*Provided passage*:

———

- Location in Clinton County and the state of New York.
- Coordinates: 44°40′50″N 73°30′9″W﻿ / ﻿44.68056°N 73.50250°W
- Country: United States
- State: New York
- County: Clinton
- Town: Plattsburgh

Area
- • Total: 1.95 sq mi (5.05 km^{2})
- • Land: 1.90 sq mi (4.91 km^{2})
- • Water: 0.054 sq mi (0.14 km^{2})
- Elevation: 323 ft (98 m)

Population (2020)
- • Total: 1,382
- • Density: 729/sq mi (281.6/km^{2})
- Time zone: UTC-5 (Eastern (EST))
- • Summer (DST): UTC-4 (EDT)
- ZIP Code: 12901 (Plattsburgh)
- FIPS code: 36-58601

= Plattsburgh West, New York =

Plattsburgh West is a census-designated place (CDP) and region of the town of Plattsburgh in Clinton County, New York, United States. As of the 2020 census, Plattsburgh West had a population of 1,382. The CDP lies to the west of the city of Plattsburgh.
==Geography==
Plattsburgh West is located at (44.680513, -73.502626). It is bordered to the north by New York State Route 3, to the east by Interstate 87 (the Adirondack Northway), to the south by the Saranac River, and to the west by the former Clinton County Airport. Part of the southern border along the Saranac River is the municipal border between the towns of Plattsburgh and Schuyler Falls.

The area is served by Exit 37 of Interstate 87. The highway leads north 63 mi to Montreal (via Quebec Autoroute 15), and south 158 mi to Albany.

According to the United States Census Bureau, the CDP has a total area of 4.7 km2, of which 4.6 km2 is land and 0.1 km2, or 3.00%, is water.

==Demographics==

In the census of 2000, there were 1,289 people, 499 households, and 349 families residing in the CDP. The population density was 733.9 PD/sqmi. There were 601 housing units at an average density of 342.2 /sqmi. The racial makeup of the CDP was 95.81% White, 1.40% African American, 0.62% Native American, 0.62% Asian, 0.39% from other races, and 1.16% from two or more races. Hispanic or Latino of any race were 1.09% of the population.

There were 499 households, out of which 34.5% had children under the age of 18 living with them, 45.3% were married couples living together, 16.0% had a female householder with no husband present, and 29.9% were non-families. 21.2% of all households were made up of individuals, and 5.4% had someone living alone who was 65 years of age or older. The average household size was 2.58 and the average family size was 2.90.

———

*Try it*: Extend the Plattsburgh West article past its final sentence, in the same style. None of the items that come next are needed for the work on the Plattsburgh West article.

*Given information*:
———

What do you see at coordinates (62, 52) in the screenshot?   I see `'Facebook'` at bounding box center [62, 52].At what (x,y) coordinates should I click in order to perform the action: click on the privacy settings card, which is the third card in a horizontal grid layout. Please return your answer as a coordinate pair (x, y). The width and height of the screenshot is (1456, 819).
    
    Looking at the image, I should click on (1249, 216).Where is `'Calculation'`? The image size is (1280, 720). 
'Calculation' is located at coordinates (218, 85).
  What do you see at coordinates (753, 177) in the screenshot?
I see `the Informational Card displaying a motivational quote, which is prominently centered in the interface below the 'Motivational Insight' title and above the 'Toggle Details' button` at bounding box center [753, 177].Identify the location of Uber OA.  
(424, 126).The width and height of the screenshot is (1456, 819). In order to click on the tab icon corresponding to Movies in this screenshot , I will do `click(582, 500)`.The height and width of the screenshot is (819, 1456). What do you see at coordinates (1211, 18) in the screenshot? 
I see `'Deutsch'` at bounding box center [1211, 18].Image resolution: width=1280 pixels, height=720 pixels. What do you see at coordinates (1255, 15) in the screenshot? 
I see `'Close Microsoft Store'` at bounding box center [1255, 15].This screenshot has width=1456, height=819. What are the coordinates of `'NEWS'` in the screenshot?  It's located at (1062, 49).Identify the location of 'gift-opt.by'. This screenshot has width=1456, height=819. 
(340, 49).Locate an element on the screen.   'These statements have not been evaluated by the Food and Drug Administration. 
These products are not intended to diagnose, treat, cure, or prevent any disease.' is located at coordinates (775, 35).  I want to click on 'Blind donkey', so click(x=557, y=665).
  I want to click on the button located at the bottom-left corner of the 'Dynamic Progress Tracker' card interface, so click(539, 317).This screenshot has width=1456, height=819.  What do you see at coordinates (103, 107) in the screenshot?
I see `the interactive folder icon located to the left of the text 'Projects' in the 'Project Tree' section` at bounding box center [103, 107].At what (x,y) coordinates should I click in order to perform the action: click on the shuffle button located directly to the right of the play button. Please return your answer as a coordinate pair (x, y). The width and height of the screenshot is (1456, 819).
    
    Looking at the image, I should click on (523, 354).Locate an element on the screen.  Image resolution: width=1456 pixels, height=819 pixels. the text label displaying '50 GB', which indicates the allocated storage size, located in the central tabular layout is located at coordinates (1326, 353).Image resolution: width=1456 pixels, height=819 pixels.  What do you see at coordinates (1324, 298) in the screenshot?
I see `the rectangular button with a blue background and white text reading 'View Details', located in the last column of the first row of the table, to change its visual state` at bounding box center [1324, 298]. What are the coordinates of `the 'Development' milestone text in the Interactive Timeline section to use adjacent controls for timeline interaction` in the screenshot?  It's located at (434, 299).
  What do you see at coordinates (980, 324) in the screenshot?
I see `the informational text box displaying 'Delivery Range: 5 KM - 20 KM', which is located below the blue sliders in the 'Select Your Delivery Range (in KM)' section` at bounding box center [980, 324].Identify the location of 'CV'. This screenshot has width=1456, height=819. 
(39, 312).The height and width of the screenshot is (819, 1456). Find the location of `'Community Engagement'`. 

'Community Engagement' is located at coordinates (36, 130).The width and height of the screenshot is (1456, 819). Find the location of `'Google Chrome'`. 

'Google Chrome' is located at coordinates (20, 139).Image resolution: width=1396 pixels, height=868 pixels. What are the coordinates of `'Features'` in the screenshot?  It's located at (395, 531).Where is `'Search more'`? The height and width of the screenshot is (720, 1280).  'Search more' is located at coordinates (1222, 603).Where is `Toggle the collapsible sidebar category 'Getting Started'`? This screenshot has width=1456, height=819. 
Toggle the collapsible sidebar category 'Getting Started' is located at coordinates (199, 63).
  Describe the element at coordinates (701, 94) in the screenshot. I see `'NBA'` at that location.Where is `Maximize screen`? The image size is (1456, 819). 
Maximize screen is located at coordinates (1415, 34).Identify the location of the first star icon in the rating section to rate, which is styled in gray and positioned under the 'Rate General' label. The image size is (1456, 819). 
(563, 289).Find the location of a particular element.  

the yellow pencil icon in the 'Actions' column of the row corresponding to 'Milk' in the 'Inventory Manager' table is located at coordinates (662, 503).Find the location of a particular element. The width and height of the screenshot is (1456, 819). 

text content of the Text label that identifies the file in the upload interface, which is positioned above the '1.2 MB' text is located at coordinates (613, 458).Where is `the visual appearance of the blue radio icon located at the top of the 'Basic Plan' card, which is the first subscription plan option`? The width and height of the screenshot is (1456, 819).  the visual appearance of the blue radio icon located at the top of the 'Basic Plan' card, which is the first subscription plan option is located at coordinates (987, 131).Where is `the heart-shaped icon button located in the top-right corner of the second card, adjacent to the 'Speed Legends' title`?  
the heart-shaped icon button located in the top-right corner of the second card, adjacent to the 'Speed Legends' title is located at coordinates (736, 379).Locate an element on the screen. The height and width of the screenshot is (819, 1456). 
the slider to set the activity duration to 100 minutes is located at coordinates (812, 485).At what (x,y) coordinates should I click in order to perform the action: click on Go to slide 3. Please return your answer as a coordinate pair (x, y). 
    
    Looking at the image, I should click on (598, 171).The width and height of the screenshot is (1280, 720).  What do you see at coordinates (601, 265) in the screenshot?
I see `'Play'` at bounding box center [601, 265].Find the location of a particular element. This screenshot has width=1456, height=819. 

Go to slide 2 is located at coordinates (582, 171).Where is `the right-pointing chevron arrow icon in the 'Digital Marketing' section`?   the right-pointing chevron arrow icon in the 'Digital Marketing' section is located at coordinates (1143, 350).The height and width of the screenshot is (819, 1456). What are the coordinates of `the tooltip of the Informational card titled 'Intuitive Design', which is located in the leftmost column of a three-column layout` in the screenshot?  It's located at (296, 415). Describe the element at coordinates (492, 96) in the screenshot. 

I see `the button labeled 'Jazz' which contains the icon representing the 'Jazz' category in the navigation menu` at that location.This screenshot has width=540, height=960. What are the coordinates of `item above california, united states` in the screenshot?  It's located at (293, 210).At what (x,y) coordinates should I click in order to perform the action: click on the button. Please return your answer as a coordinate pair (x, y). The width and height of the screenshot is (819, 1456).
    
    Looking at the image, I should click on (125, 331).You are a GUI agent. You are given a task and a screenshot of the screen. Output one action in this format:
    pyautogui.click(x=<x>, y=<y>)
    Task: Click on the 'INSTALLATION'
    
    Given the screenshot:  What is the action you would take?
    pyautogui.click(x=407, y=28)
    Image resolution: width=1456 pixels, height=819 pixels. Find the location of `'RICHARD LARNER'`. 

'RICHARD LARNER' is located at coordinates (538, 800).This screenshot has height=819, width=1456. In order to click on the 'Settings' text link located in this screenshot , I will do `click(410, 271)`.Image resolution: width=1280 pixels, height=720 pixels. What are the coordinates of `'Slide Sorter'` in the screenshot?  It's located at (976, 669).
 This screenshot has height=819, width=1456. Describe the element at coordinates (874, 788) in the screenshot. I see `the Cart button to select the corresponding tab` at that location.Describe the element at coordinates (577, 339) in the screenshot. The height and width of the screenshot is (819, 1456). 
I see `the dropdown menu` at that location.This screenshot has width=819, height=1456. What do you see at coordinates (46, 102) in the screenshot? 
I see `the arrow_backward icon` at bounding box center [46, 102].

———

*Response*:
In the CDP, the population was spread out, with 27.6% under the age of 18, 9.2% from 18 to 24, 30.5% from 25 to 44, 23.8% from 45 to 64, and 8.9% who were 65 years of age or older. The median age was 34 years. For every 100 females, there were 91.0 males. For every 100 females age 18 and over, there were 89.6 males.

The median income for a household in the CDP was $25,294, and the median income for a family was $24,797. Males had a median income of $23,145 versus $20,313 for females. The per capita income for the CDP was $11,810. About 24.0% of families and 25.9% of the population were below the poverty line, including 40.0% of those under age 18 and 11.4% of those age 65 or over.

Historical population
| Census | Pop. | Note | %± |
| 2020 | 1,382 |  | — |
U.S. Decennial Census

==Education and Business==
The CDP is served by the Beekmantown Central School District. Nearby higher education institutions include the State University of New York at Plattsburgh in the City of Plattsburgh and Clinton Community College in the Town of Plattsburgh.

The CDP borders the now-closed Clinton County Airport. CommutAir, a regional airline, had its headquarters in Plattsburgh West CDP on the site of the airport before they relocated to South Burlington, Vermont.